# Why does my betta not flare?



## a123andpoof (Apr 10, 2010)

Sorry if this is in the wrong board, but I don't think he is sick.
I was just wondering if this was normal for some bettas. He had fin rot, but that appears to be gone. I have put a mirror up, and he just doesn't seem interested. Just wanted to see if this was normal. Keiichi and Runa flare at everything, so a little suprised Ryo doesn't.


----------



## BettaxFishxCrazy (Sep 5, 2009)

Some males just never flare. I've had a couple that haven't, it's all in how aggressive they are. Some males are less aggressive than others.


----------



## a123andpoof (Apr 10, 2010)

Okay, thanks. I kinda figured that was just the case, but wanted to be sure. XD


----------



## BettaxFishxCrazy (Sep 5, 2009)

No problem, no question is stupid.


----------



## dramaqueen (Jul 7, 2008)

Most of mine don't flare.


----------



## Betta Slave (Dec 8, 2009)

Yep, all in the temperment.
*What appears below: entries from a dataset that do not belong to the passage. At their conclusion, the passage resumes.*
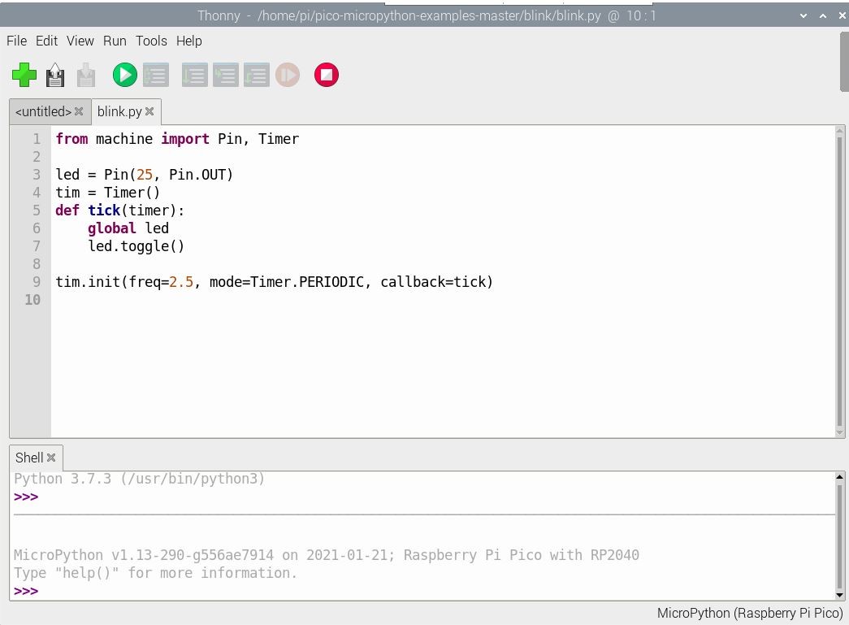Open the File menu
The width and height of the screenshot is (849, 625).
(x=16, y=41)
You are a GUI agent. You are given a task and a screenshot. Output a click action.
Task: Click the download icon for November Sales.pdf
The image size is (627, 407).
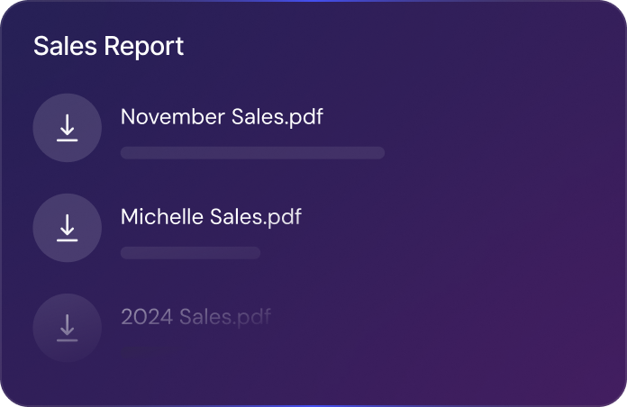67,128
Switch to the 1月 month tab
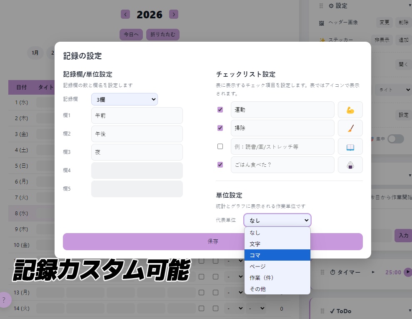 pyautogui.click(x=35, y=53)
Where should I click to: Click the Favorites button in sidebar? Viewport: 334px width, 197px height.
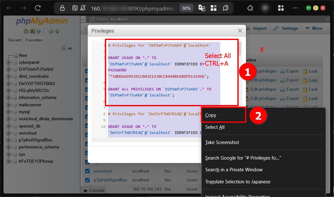34,40
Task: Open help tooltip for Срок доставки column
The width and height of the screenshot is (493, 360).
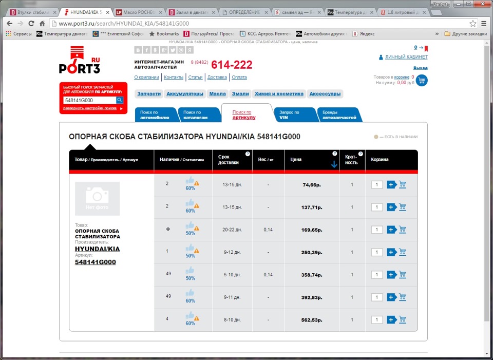Action: [248, 154]
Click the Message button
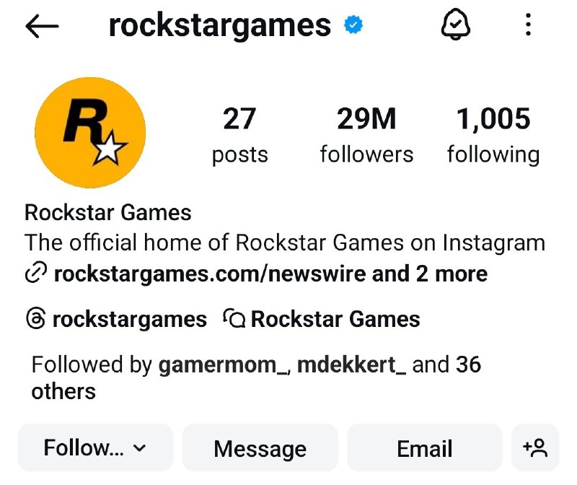This screenshot has height=485, width=577. coord(260,448)
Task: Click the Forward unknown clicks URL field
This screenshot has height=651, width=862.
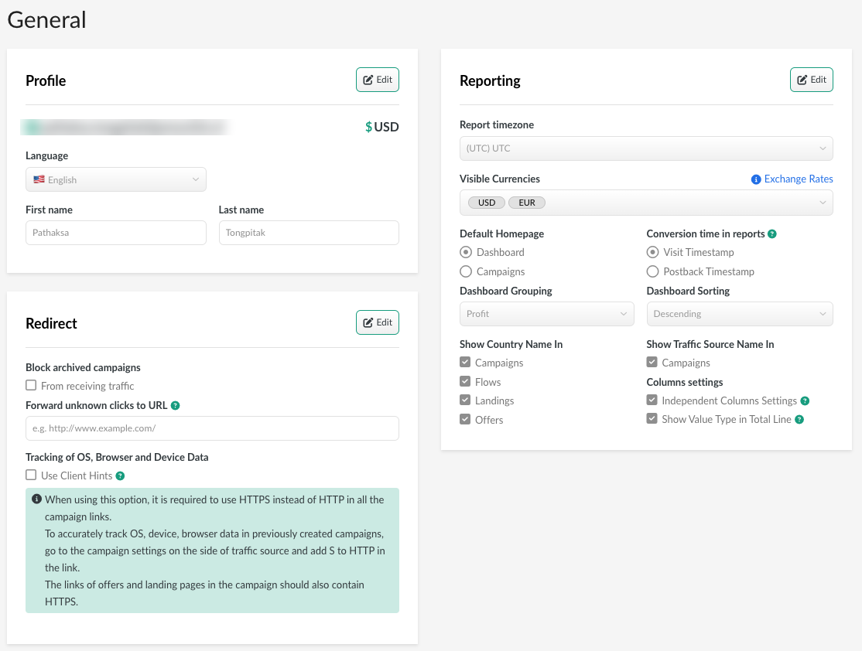Action: (x=212, y=428)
All of my bettas flare quite willingly, but one of these days I'll end up with one that doesn't.


----------



## 1fish2fish (Sep 10, 2009)

Age, temperature, personality, environment are all factors that decide whether a betta will flare or not. It could be your fish is older and just doesn't care as much any more. When Fish started to get older he stopped bubblenesting and flaring even though he'd been very aggressive in his younger days.


----------



## xswornxoffxjello (Mar 18, 2010)

Tiger never flared when he was in his divided tank . . . then I switched roommates on him. He flared all the time at him. Maybe it has to do with who they're more intimidated by, or who they think they can take.


----------



## LennonJohnX (Apr 25, 2010)

My betta John flared at my sister's female and even flared at goldfish! I got a new little female and John is very content to have her company. He has not flared at her.


----------